I've got a non-contact infrared thermometer, but I don't really want to destroy an atomizer and I think the measurement spot size on my infrared is too large to focus on just the coil anyways.

If anyone can share what they know with me or point me to a tread or other info source I'd really appreciate it. Thanks in advance!


-Jake

 

[NanoVapor]

ask the manufacturers.

Or buy/borrow a heat probe and test it yourself!

 

[Dave Rickey]

This page has a lot of data on Nichrome wire properties, but the temperature/amperage chart is for a free-standing wire. The atomizer are coiled around little tufts of silica (fiberglass) wicking, which are soaked in liquid. Most eCig atomizers appear to be 38 gauge.

Free-running, any of them are capable of reaching melting or vaporization temperature, but the usual point of failure is the solder joints (which have much lower melting temps). I strongly suspect there's something different about the construction of 510 coils that allows them to run so much hotter so reliably, I expect the answer is either how they are mounted in the ceramic cups, or that the wire is somehow thicker on the ends (I can think of a couple of ways to do that, the easiest is folding the wire back on itself and arc-welding it into a single conductor).

Getting reliable in-operation heat measurements would be tricky, and probably beyond the means of home equipment. Maybe a university lab.

--Dave

 

[JakeStew]

So from what I'm seeing there apparently isn't much consensus on coil temps. I've seen 200C quoted in a few places, but when I raise an aluminum block to 200C for a burn test the e-juice just slowly boils away and it really doesn't seem anything like what happens in the atomizer.

I'm really curious what the actual operating temp is going to be. I guess one way to estimate it is to continuously raise the temperature of a test block and see what it takes to get nearly instant vaporization of a drop.

I've tried glass microscope slides heated with a flame, but temperature control is pretty poor and the slides too often shatter or crack when that drop of e-liquid hits them.

I guess I'll keep playing with block temp until I get something that seems similar to atomizing. It's going to be well over 200C though probably.

One reason I'm interested in this is because I noticed a lot of differences in burn test results depending on how quickly the liquid is heated.
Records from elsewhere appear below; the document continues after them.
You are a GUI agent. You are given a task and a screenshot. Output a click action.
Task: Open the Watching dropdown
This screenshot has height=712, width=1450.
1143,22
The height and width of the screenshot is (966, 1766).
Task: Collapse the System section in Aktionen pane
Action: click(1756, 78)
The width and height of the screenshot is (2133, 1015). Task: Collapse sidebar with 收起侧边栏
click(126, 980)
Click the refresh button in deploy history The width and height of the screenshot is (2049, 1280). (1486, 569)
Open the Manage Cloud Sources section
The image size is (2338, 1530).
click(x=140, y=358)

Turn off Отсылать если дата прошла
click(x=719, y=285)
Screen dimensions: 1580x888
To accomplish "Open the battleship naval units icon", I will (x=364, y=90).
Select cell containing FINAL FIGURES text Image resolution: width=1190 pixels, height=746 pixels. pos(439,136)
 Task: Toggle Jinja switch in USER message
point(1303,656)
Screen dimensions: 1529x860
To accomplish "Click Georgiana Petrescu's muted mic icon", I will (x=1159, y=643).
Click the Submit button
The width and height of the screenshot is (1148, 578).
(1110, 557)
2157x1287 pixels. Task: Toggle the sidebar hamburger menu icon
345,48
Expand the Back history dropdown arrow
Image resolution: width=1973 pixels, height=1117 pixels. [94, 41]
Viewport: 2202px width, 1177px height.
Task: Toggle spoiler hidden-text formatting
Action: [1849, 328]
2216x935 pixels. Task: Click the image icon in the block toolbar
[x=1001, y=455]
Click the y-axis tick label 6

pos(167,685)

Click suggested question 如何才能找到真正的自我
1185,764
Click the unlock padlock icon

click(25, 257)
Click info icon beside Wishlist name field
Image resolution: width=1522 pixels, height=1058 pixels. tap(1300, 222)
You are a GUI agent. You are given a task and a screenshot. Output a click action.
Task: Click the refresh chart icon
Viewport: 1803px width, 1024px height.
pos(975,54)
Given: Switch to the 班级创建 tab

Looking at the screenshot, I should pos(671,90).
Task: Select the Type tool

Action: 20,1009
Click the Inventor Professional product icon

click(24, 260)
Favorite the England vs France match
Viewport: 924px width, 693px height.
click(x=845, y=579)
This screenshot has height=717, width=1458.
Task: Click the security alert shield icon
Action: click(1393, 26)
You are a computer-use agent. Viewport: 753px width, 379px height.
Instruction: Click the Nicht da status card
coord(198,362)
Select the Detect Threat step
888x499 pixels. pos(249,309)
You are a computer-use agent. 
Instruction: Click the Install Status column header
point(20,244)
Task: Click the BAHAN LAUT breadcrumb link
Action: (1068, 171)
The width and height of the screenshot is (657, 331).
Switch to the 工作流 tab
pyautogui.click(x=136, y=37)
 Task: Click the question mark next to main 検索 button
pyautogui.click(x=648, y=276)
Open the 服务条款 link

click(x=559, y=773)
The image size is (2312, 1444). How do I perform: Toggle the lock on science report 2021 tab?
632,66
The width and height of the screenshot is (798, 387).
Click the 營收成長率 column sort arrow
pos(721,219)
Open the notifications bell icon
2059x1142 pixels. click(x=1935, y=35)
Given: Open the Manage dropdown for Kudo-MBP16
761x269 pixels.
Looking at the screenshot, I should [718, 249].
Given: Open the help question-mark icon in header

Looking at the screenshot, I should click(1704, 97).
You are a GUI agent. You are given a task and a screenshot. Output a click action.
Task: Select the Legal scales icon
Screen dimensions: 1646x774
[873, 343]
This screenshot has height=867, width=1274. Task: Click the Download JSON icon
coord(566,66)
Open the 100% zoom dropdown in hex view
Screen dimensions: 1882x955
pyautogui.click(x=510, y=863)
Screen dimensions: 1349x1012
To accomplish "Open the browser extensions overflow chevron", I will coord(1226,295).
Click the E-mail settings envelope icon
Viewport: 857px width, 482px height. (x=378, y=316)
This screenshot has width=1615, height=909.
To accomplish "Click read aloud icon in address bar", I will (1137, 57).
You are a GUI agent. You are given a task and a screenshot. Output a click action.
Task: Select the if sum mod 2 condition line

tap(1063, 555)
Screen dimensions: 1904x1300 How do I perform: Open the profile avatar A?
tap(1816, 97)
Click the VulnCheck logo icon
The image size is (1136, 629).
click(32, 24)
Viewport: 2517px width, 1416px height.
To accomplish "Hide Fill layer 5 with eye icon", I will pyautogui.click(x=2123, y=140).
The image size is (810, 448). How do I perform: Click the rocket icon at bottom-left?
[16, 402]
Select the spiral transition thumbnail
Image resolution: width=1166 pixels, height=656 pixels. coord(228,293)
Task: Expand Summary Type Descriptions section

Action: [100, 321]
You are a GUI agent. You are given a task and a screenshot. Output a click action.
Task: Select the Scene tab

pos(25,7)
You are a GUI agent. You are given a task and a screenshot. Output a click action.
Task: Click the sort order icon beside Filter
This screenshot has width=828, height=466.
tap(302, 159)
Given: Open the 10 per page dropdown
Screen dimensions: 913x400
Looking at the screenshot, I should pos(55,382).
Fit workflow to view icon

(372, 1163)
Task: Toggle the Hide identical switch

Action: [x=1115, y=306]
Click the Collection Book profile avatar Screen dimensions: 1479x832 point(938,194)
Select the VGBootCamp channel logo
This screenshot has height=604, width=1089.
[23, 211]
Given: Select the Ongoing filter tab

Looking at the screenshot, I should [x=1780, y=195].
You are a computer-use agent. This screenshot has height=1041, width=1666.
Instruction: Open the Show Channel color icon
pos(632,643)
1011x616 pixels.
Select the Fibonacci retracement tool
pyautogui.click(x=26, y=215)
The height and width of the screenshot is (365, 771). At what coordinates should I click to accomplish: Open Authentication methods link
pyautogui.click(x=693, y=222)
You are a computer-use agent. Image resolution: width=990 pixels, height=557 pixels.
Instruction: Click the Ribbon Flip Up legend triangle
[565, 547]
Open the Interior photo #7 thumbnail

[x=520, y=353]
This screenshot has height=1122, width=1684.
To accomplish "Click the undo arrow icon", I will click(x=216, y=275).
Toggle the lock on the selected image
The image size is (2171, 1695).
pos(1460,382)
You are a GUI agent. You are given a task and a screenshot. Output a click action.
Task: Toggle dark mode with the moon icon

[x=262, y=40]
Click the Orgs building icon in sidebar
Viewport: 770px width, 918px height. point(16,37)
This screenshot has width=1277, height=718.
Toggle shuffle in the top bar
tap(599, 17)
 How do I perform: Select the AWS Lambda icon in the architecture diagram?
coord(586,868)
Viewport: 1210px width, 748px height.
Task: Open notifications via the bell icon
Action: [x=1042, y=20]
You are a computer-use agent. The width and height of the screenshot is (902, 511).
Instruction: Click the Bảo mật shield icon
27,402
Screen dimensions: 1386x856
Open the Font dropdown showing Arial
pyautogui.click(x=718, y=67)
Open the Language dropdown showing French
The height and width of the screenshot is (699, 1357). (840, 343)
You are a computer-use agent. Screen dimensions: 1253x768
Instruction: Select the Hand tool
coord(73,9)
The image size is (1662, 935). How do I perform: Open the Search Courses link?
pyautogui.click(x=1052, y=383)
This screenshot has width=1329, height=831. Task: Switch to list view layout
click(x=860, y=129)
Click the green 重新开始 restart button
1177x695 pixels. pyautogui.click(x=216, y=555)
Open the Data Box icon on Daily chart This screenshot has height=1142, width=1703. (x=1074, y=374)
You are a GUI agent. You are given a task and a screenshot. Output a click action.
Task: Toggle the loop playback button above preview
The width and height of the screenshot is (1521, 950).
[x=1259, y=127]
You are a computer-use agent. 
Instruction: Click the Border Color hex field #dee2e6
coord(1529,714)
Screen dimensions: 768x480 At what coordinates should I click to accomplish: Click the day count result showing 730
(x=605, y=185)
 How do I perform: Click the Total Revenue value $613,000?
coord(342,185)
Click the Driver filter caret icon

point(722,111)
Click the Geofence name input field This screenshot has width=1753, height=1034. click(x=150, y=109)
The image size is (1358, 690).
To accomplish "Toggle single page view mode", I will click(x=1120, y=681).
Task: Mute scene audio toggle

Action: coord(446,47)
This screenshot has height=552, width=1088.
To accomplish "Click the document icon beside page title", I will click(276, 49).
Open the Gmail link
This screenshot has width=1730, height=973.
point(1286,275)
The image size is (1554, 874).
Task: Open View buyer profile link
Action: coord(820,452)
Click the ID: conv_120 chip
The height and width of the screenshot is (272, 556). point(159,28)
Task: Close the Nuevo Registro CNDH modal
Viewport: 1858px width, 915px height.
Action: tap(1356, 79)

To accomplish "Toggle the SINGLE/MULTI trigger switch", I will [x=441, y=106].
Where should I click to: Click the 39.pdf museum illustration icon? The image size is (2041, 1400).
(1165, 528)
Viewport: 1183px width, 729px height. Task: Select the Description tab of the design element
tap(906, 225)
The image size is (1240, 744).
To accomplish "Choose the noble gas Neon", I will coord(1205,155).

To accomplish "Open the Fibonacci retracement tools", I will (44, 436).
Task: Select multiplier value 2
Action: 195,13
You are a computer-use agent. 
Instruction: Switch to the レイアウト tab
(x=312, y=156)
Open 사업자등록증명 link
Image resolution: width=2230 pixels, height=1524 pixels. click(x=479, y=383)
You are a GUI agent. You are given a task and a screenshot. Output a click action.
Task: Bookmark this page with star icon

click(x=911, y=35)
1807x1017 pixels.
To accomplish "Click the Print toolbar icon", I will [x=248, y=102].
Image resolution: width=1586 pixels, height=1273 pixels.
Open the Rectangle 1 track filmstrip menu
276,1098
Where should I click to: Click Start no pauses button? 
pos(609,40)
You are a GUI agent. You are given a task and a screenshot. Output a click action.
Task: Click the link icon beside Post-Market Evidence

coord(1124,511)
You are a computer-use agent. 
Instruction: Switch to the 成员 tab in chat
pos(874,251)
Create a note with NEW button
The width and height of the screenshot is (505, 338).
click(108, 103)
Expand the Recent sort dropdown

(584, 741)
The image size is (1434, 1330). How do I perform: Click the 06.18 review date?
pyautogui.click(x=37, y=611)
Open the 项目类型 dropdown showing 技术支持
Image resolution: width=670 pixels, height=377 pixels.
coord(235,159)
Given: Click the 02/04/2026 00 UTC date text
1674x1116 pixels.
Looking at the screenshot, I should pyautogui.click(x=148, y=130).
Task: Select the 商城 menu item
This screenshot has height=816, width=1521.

Too slow and you get a goopy mess. If the coils worked at that temp they would be toast after just a couple ml of juice ran through them.

With higher temps the juice atomizes much more cleanly and the higher boiling fractions seem to get carried into the vapor due to the speed of vaporization.

I bet some people here have some ideas on this, so please post even if it's just speculation.


-Jake

 

[ZeroNullity]

Each atomizer has a slightly different temperature based on input voltage/current (wattage). It will very based on number of coils/length, gauge, material ratio (based on nichrome/steel content) Many factors can play a important role in the production of vapor including vapor pressure, wicking, heat dissipation. The amount of liquid your trying to vaporize is key.. and why spreading out the liquid using a wick type system is most efficient in small scale systems.

Key ingredient in most e-liquid is propylene glycol.

Boiling Point:
188.2C (370F)
Melting Point:
-59C (-74F)
Vapor Density (Air=1):
2.6
Vapor Pressure (mm Hg):
0.129 @ 25C (77F)
Evaporation Rate (BuAc=1):
0.01

Carbon dioxide and carbon monoxide may form when heated to decomposition. Aldehydes or lactic, pyruvic or acetic acids may also be formed.

 

[JakeStew]

I think the reason 200C is talked about is because it's around the BP of VG. So as long as the coil is supplied with liquid it can't really ever get over 200C.

What I've found is that with an aluminum block and a glass slide you need about a 292C block temperature to heat the slide to the point it will vaporize 1 drop in 10 sec.

Setting the parameters for 10 sec vaporization of 1 drop seems to be a reasonable way to standardize the results. Obviously an atomizer vaporizes a much smaller amount of liquid much faster.

Any hotter and the drops will jump around and the slides will shatter more frequently, any cooler and it takes too long to vaporize the drop and won't represent real-world atomizing results.